- **TASK REQUIREMENTS**
Answer these questions from the wild game stock recipe below:
(a) How many jars does the recipe yield?
(b) How much apple cider vinegar does it call for?
(c) To what temperature should the oven be preheated?

- **SOURCE**
Servings
Font
Back
4.5 from 12 votes

Rich Wild Game Stock

This classic wild game stock is thick, flavorful, and the perfect ingredient for so many dishes. This is one ingredient you'll always want to have on hand!

Prep Time
30 mins
Cook Time
1 d
Servings: 9 pint jars
Calories: 114 kcal
Course: Condiments
Cuisine: American

Ingredients

  • 5 lb wild game bones (long bones with meat and connective tissue attached, neck bones, knuckle bones, etc.)
  • 2 lb carrots
  • 1 bunch celery
  • 2 yellow onions, quartered
  • 10 cloves garlic, smashed
  • ½ cup apple cider vinegar
  • 2 teaspoon salt
  • 2 teaspoon black pepper
  • 8 quarts water
  • ½ bunch Italian parsley
  • 6 oz tomato paste (1 small can)
  • 6 bay leaves

Instructions

    Cup of Yum
  1. Cut long bones in half with a bone saw to expose marrow. This step is optional but will add fat to your stock and helps larger bones fit in the pot.
  2. Preheat oven to 500°F. Line a sheet pan with parchment paper.

- **DATA SHOWN**

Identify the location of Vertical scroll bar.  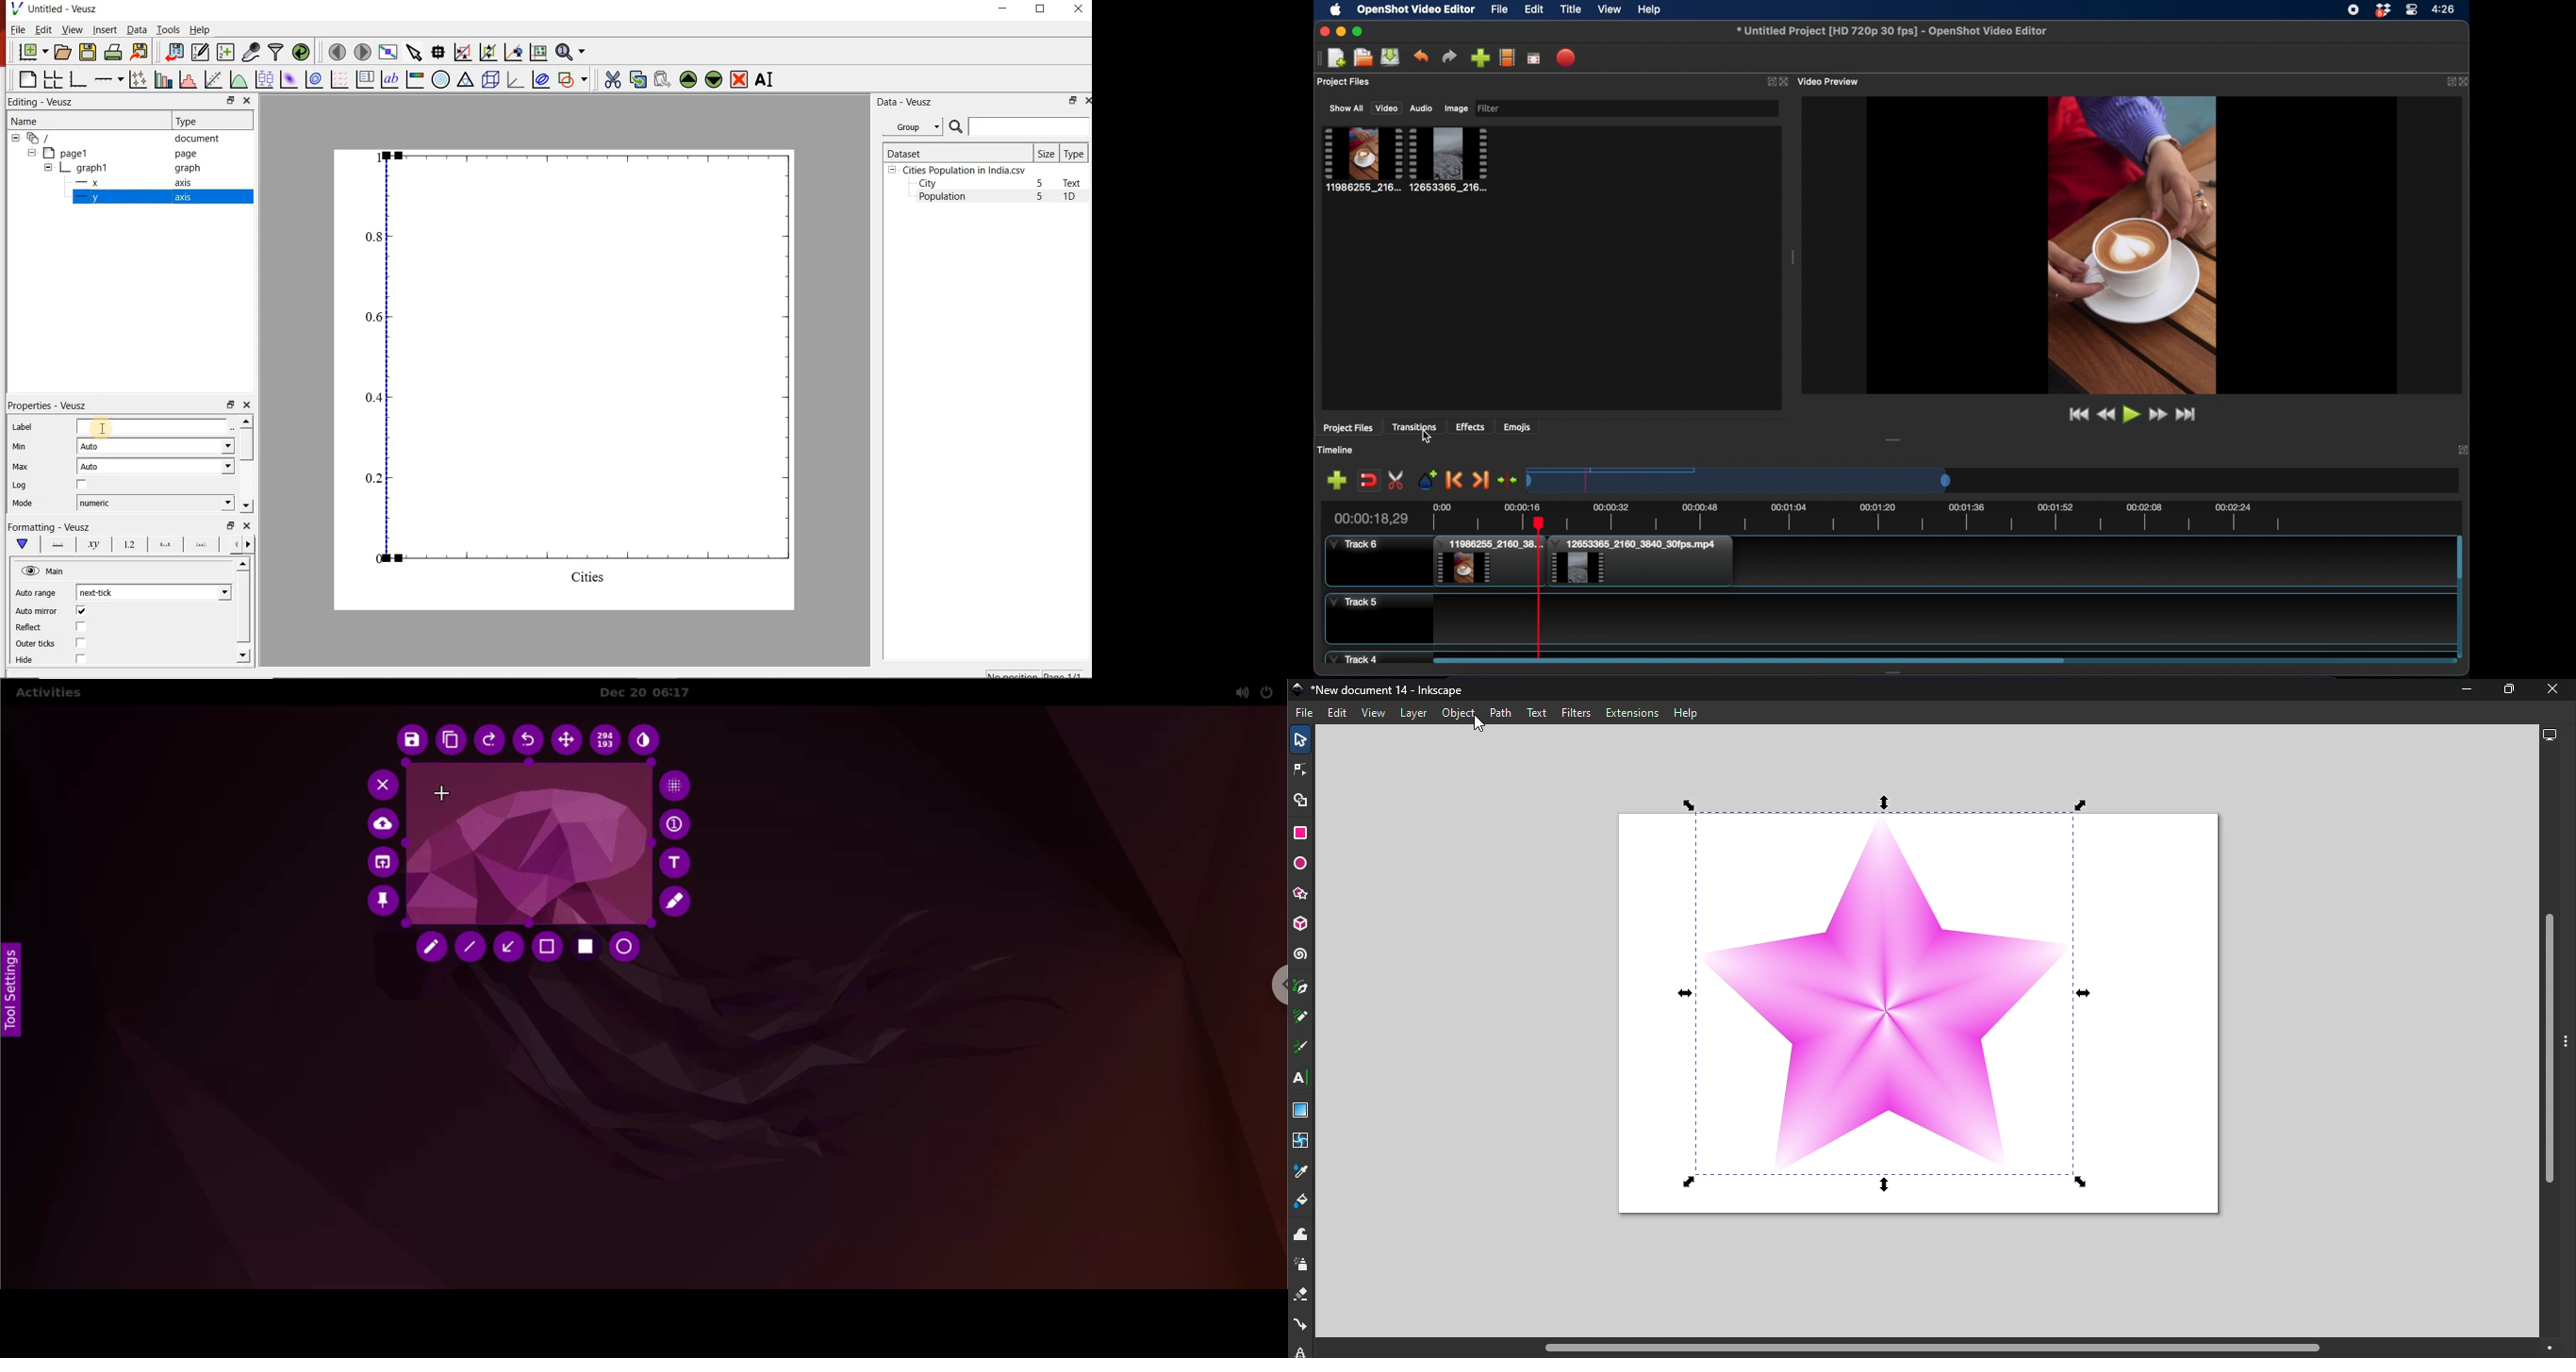
(2548, 1040).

- **RESULT OF THE EXERCISE**
(a) 9 pint jars
(b) ½ cup
(c) 500°F